When Orthodoxy was already firmly entrenched in Eretz Yisrael, these Reform clergymen finally realized that they had missed the boat and decided they had to get on the Zionist bandwagon.
But while Orthodox Jews are still coming in droves - well over 50 percent of Western aliya today is Orthodox - the armchair Zionists of the Reform movement are, to quote Larry Derfner in "Thank you, Mr President" (June 22) "on the golf course." And far more money per head is coming to Israel from Orthodox Diaspora Jews than from the 1.5 million Reform "Zionist" Jews.
Eric Yoffie earned few friends in Israel when he decided, in the early days of the Terrorist War, that all Reform youth programs in Israel would be suspended. It seems the major contribution he could make was to sing the virtues of the gay pride parade.

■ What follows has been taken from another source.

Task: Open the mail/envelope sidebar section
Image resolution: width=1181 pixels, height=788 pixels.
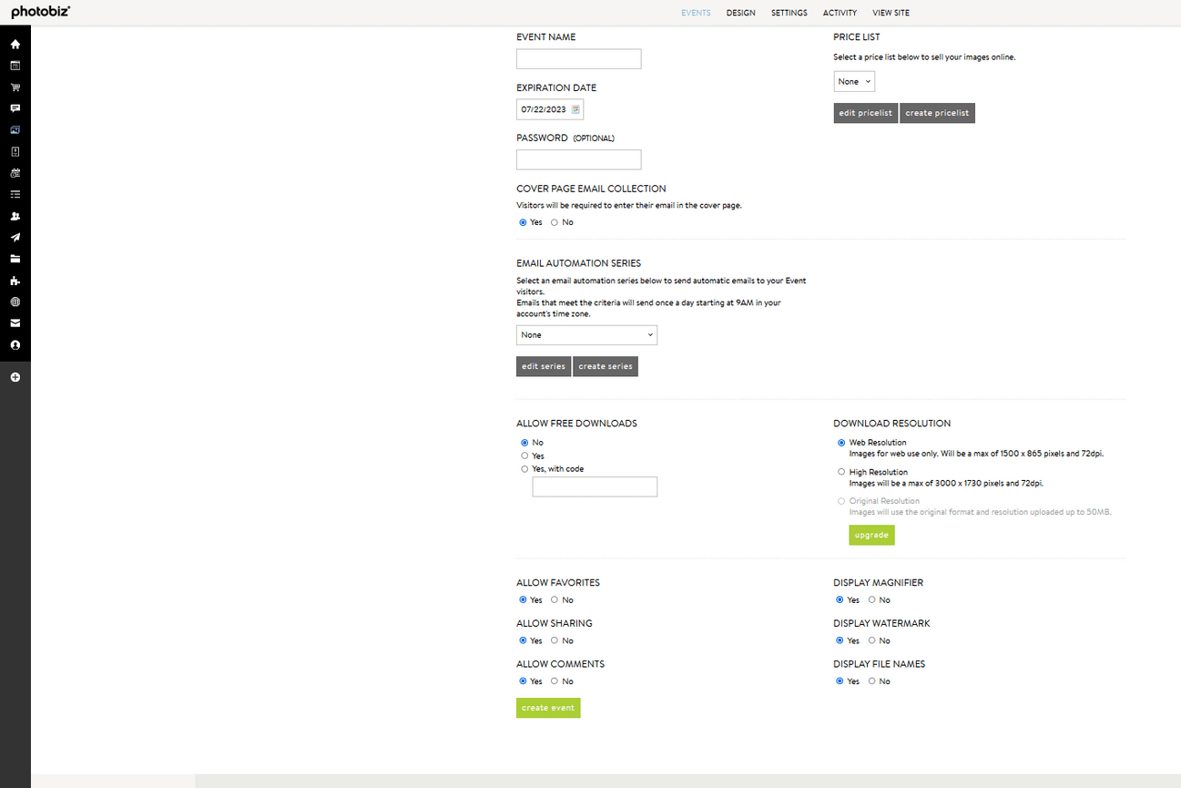Action: [15, 323]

Is it any wonder that the Orthodox are reluctant to bracket their own rabbis with Reform clergymen?
Sir, - As a former American Jew who made aliya 35 years ago, I was particularly offended by Myron Goldberg's letter ("Who's a rabbi?" June 22). In the United States I heard the bigoted expression "Some of my best friends are Jews" used many times by clearly anti-Semitic people, but I never heard it used by one Jew against another ("Some of my best friends are Reform and Conservative Jews - all really fine people").
It may interest Mr. Goldberg to learn that Conservative Judaism had its roots in the US in the 1880s. Reform Judaism goes even further back. They can hardly be called "new-fangled types of Judaism."
My wife and I started a conservative (Masorti) synagogue in Omer 33 years ago, on the eve of the Yom Kippur war. Kehilat Magen Avraham became a flourishing institution, contributing greatly to the Jewish and cultural life in our community.
Our first rabbi stayed for 31 years, until his retirement. We hope our second rabbi will also stay until she retires. I am proud to call them both "rabbis."
PROF. JESSE SHAPIRO
Sir, - Re "Prolific US TV producer Aaron Spelling dies at 83" (June 25): You failed to mention that Spelling produced the longest-running series involving women in lead roles - Charmed, the story of three witches who fight evil. This, despite the fact that the show is seen in Israel after Shabbat and on weekday afternoons, from September to June.
Sir, - Ponder the power of the pensioner, who has years of experience, a wealth of talent and a passion to contribute. All these attributes were evident at the election victory celebration held at the Tel Aviv Cinemateque. Many of us are emotional about the possibilities ahead.